The lure of academia called again and John returned to England in 1961 to take up a Research Fellowship with Fred Shotton at the University of Birmingham. It was here that his applied ‘history of geology’ interests were sparked, while working on a paper concerning the Industrial basis of stratigraphy. He gained the President’s Award of the AAPG in 1961 and his address developed into a bicentenary paper on William Smith and John Strachey (AAPG 1969). John also developed interests in the social history of geology, which he presented as a keynote address on ‘The Geological Attitude’ for the AAPG Annual meeting in 1971. John had a long association with the AAPG and was awarded its Certificate of Merit in 2000.

Finding academic life rather impoverished after his oil industry days, John returned to Amerada after a year in England. He became the District Geologist and Staff Geologist for Calgary, exploring for carbonate and evaporite-related reservoirs in the Western Canada Basin. He subsequently moved, in 1969, to the Amoco Canada Petroleum Company Ltd, Calgary as the staff geologist, where he conducted studies into stratigraphy and petroleum geochemistry before taking up a position as Chief Geologist at Amoco Europe Incorporated’s office in London (1971-80) and Regional Geological Manager for Amoco Europe and West Africa Inc. (1980-86). During this time John also undertook work in Romania and the Danube Delta (1980-81).
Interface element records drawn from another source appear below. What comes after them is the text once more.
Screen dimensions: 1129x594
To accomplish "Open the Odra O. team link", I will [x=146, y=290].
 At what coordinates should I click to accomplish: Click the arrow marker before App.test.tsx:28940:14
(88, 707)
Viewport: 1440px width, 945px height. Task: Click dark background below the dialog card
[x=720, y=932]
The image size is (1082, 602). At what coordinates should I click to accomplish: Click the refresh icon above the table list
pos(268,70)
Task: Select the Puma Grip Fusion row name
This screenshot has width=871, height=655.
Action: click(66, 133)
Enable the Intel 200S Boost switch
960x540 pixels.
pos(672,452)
From 1986 John’s historical interests became more prominent, and extended into examining the role of the Church of England in its history. In 1984 he and John Martin of BP - both highly regarded applied geologists began to promote the formation of a Group within the Geological Society to raise awareness of the history of geology and its input into the profession. John became one of the founding members of HOGG (History of Geology Group), which held its inaugural meeting in 1994.

John was active in Geological Society affairs having served on Council from 1975-78, and became Vice-President from 1977-78. He also served on the NERC Geological Awards Committee from 1977-79.

He leaves his wife, Anne (also a Fellow of this Society) and two sons.